=== What you have to do ===
A complete copy of the entries, exactly as written, is the expected result.

◇ ◇ ◇ ◇ ◇ ◇ ◇

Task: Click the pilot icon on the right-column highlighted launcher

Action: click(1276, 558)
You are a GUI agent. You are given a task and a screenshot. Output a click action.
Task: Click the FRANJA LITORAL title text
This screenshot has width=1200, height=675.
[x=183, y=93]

◇ ◇ ◇ ◇ ◇ ◇ ◇

=== The completed task ===
Task: Click the pilot icon on the right-column highlighted launcher

Action: click(1276, 558)
You are a GUI agent. You are given a task and a screenshot. Output a click action.
Task: Click the FRANJA LITORAL title text
This screenshot has width=1200, height=675.
[x=183, y=93]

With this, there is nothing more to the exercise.